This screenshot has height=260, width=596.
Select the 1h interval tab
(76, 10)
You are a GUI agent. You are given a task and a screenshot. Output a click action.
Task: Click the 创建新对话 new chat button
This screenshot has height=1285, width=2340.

__GIVEN REQUEST__: Rewrite the data starting at the line that contains "You are a GUI" and ending at the end of the data, replacing "GUI agent" with "interface agent" and leaving everything else unchanged.

__EXERCISE OUTPUT__:
You are a interface agent. You are given a task and a screenshot. Output a click action.
Task: Click the 创建新对话 new chat button
This screenshot has height=1285, width=2340.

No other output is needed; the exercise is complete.